Will he go in for such an exercise in radical change? Or appoint a tame placeholder, as he did in 2008 when he led Russia as prime minister, returning as head of state later?
“I don’t think he has made up his mind. He doesn’t know himself,” a Kremlin insider, who requested anonymity, told VOA. “He likes to postpone decisions, generally. He will keep all possibilities open, and delay. He has at least three years before he has to start making up his mind, giving him three years to implement any decision.”
He added that Putin has only two options: Rewrite the constitution, or switch jobs and become prime minister again. Asked if Putin might consider a third option of simply retiring, the insider chuckled. “He’s not going to do that,” he said.
Others with connections to the Kremlin said Putin may decide he has to retire — if only semi-permanently. He won’t want to end up a geriatric president like the long-serving communist leader Leonid Brezhnev.
“He won’t want to become the butt of bad jokes like Brezhnev,” said Sergei Markov, director of the Moscow-based Institute of Political Studies. “I am sure this will be Putin’s final term and that during it, he will choose a person he can recommend to the Russian people.”
Nonetheless, Markov sees a role for Putin, even after he relinquishes the top position “maybe as speaker of the upper house or as chairman of a revamped federation council.”
In six years, Putin may well face the same dilemma his predecessor, Boris Yeltsin, had to confront. Ailing and increasingly in poor shape, Yeltsin was desperate to relinquish power but feared doing so would leave him, his family and his inner circle of advisers and plutocrats vulnerable to retribution.
In the end, he resigned, after oligarch Boris Berezovsky fashioned a new governing arrangement, with Putin coming in as successor. The Yeltsin family was left untouched. But to the surprise of Berezovsky and other oligarchs and businessmen who had profited under Yeltsin, they were unable to control Putin. He turned on them, stripping them of much of their wealth and businesses, and imprisoning some.
Nervousness among elite
Despite the swagger of government officials Monday, relieved they had accomplished in the election what Putin wanted — a voter turnout of at least 70 percent, with at least a 70 percent vote for him — there’s nervousness among the elite at what the next six years will hold for them.
The last time there was uncertainty was in the years leading up to 2008, when Putin had to decide whether to rewrite the constitution or trade places with his prime minister, Dmitry Medvedev. Power struggles were triggered within the Kremlin, as major players maneuvered to ensure their own safety or jockeyed for the chance to succeed Putin, if he decided to quit.

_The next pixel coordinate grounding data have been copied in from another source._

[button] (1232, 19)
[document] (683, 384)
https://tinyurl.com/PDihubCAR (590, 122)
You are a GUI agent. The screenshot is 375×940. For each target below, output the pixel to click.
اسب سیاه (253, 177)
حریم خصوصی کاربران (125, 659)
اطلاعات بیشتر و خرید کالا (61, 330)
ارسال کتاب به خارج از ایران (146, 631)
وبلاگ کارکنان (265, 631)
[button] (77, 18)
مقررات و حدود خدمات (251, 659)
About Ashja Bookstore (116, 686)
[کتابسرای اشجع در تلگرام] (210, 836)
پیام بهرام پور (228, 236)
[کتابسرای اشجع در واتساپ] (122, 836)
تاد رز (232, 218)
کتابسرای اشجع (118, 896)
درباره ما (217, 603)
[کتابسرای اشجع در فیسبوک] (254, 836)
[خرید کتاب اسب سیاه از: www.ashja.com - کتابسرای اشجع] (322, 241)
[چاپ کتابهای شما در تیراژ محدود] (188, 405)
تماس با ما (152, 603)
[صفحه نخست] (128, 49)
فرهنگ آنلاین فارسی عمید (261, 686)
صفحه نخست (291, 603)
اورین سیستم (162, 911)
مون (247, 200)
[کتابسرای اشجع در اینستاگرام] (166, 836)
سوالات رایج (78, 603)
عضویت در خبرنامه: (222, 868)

By delaying a decision, there were casualties in the factional struggle for supremacy — something Putin seemed to encourage — allowing those who thought they could succeed him, or wanted to anoint a successor themselves, to start intrigue.

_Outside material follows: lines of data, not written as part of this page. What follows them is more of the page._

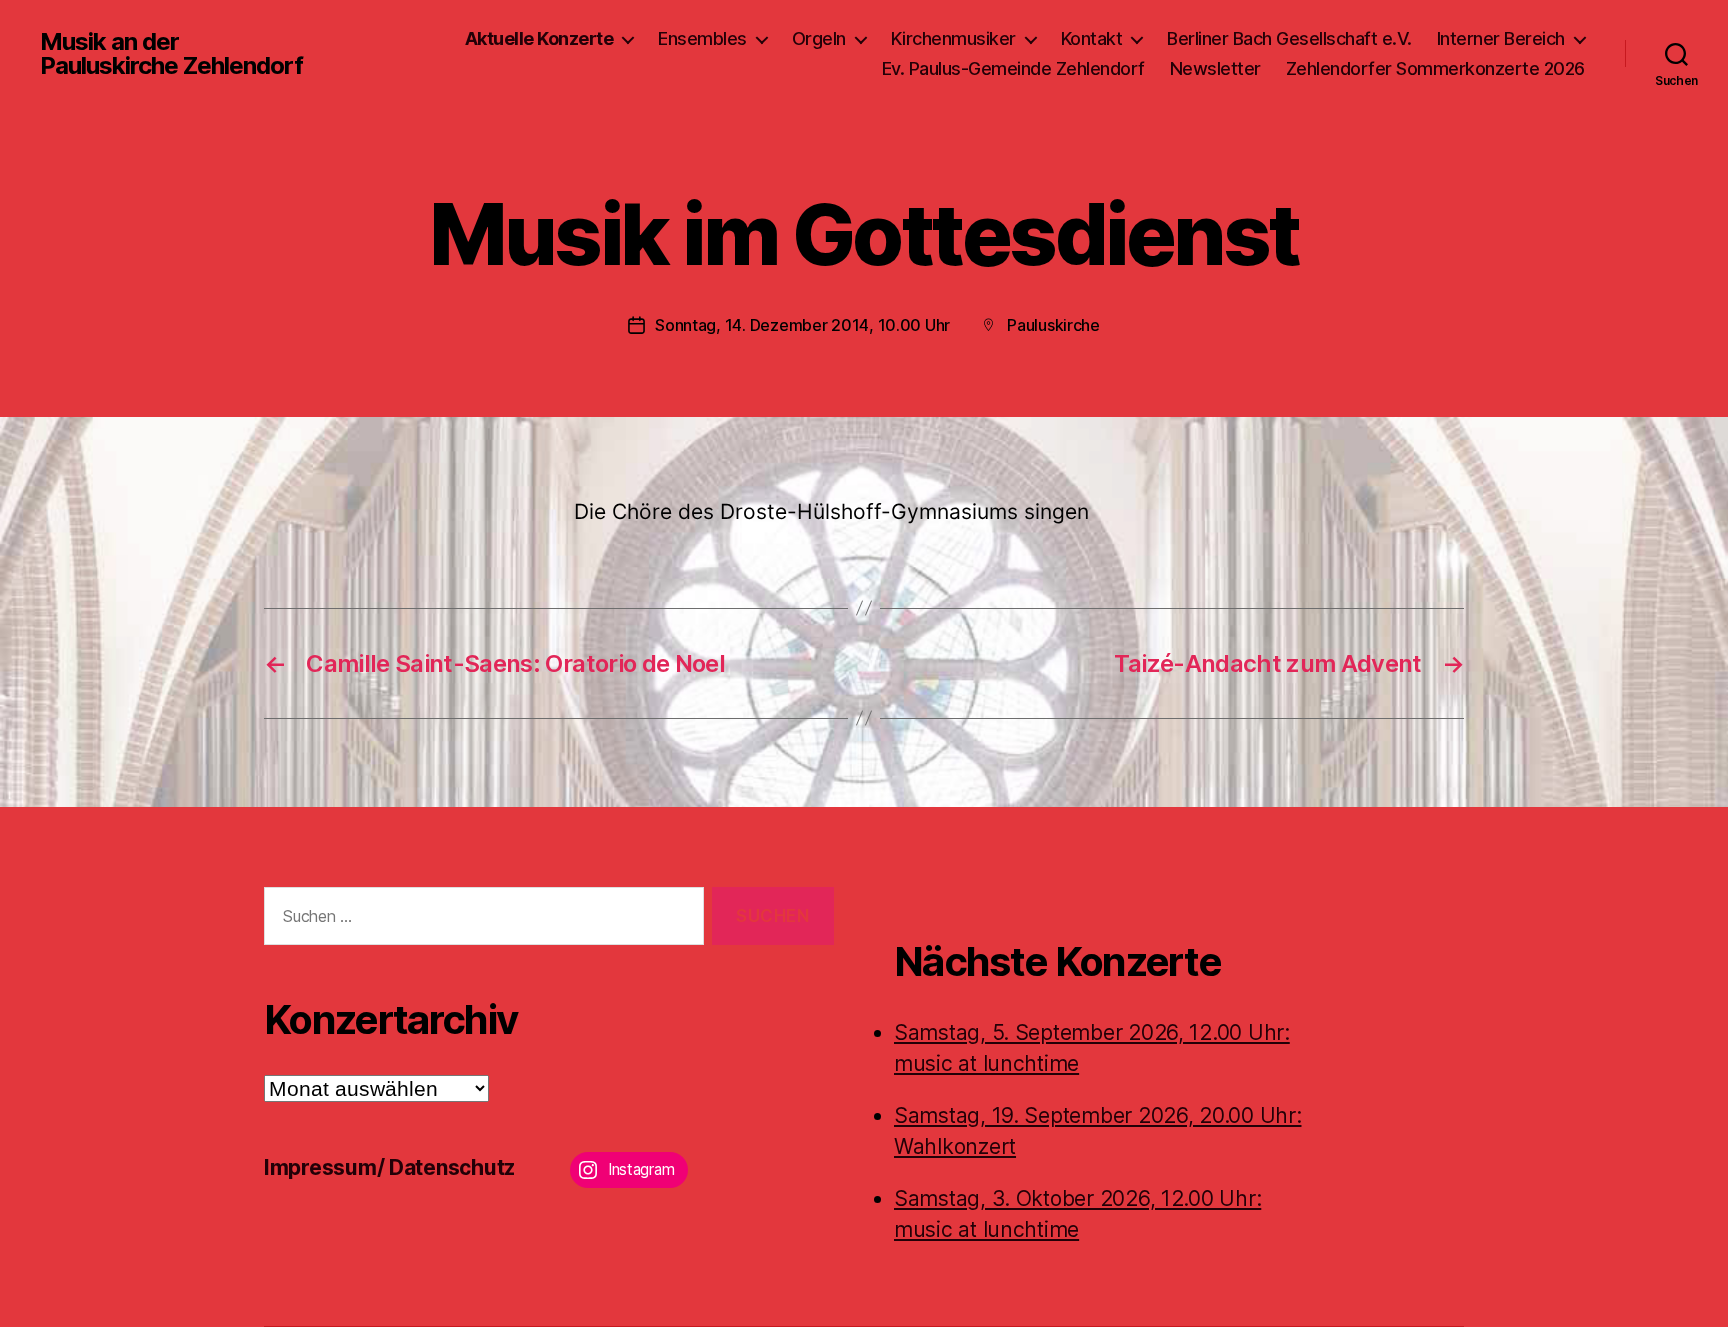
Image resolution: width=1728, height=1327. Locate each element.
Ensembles (702, 38)
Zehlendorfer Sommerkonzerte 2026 (1435, 68)
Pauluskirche (1053, 325)
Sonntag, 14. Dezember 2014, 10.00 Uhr (802, 325)
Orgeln (819, 38)
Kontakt (1092, 38)
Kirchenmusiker (953, 38)
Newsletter (1215, 68)
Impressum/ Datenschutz (389, 1167)
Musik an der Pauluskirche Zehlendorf (171, 54)
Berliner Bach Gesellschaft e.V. (1289, 38)
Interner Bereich (1501, 38)
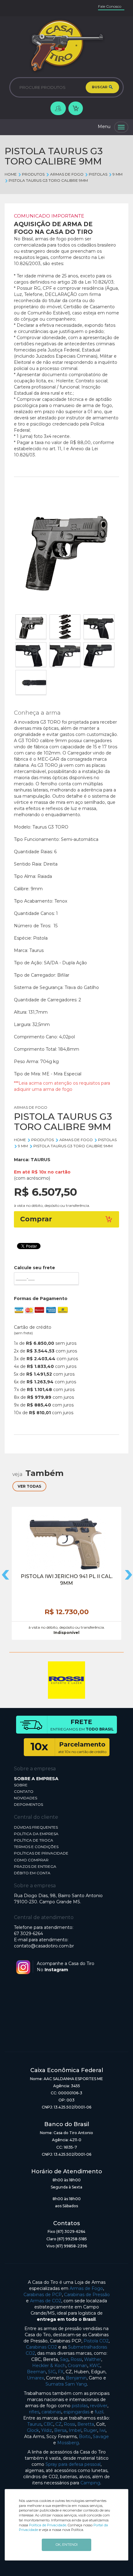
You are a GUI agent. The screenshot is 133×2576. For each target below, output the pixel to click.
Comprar (36, 1219)
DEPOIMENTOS (28, 1804)
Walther (92, 2359)
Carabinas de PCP (43, 2294)
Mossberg (68, 2442)
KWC (94, 2365)
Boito (85, 2436)
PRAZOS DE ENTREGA (35, 1866)
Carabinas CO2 (41, 2347)
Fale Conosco (109, 6)
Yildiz (46, 2430)
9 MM (117, 174)
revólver (98, 2405)
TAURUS (40, 1159)
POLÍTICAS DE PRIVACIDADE (41, 1853)
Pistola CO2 (96, 2341)
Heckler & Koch (49, 2365)
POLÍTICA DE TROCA (33, 1840)
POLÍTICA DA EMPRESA (36, 1833)
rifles (34, 2412)
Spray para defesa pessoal (73, 2464)
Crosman (77, 2365)
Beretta (85, 2424)
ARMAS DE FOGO (66, 174)
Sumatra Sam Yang (66, 2384)
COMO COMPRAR (31, 1860)
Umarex (35, 2378)
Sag (64, 2359)
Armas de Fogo (86, 2288)
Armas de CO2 (45, 2301)
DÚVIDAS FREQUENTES (36, 1827)
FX (60, 2371)
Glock (33, 2430)
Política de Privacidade (47, 2525)
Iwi (102, 2430)
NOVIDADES (25, 1798)
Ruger (90, 2430)
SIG (52, 2371)
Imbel (75, 2430)
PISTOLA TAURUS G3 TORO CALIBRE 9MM (48, 180)
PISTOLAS (98, 174)
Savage (101, 2436)
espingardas (76, 2412)
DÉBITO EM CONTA (32, 1873)
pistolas (80, 2405)
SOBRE (21, 1785)
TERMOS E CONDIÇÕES (36, 1846)
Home (11, 174)
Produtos (33, 174)
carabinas (51, 2412)
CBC (48, 2424)
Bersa (60, 2430)
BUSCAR (100, 87)
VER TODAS (29, 1486)
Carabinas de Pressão (87, 2294)
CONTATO (23, 1791)
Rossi (76, 2359)
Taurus (34, 2424)
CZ (58, 2424)
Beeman (36, 2371)
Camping (90, 2483)
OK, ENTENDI (67, 2544)
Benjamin (76, 2378)
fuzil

By 2006, to Putin’s irritation, “a close-knit group of kindred souls was beginning to establish an independent existence in the corridors of power,” wrote Mikhail Zygar in the book All the Kremlin’s Men. Putin cracked down, reshuffling the ambitious prosecutor general, Vladimir Ustinov, and making clear to the Kremlin’s inner circle who remained boss.
Markov doesn’t discount that happening again. “Those who have power and property are smart and tough people — sometimes cruel — and they will fight for power,” he said. “But I don’t think Putin will tolerate it getting out of hand, especially when the country needs to be unified in the face of the hybrid war the anti-Russian West has launched against Russia.”
Analysts are wondering if Putin may reshuffle the top political players quickly, which would indicate what might be on his mind for the future. Once again, they believe, Putin may play factions against each other, giving one faction its head, only to cut it down to size.
He could favor the old guard, or nurture the sons of the old guard, who, like their parents, are divided roughly between a security faction (the siloviki) and rivals who gravitate toward the more technocratic Anton Vaino, Putin’s chief of staff.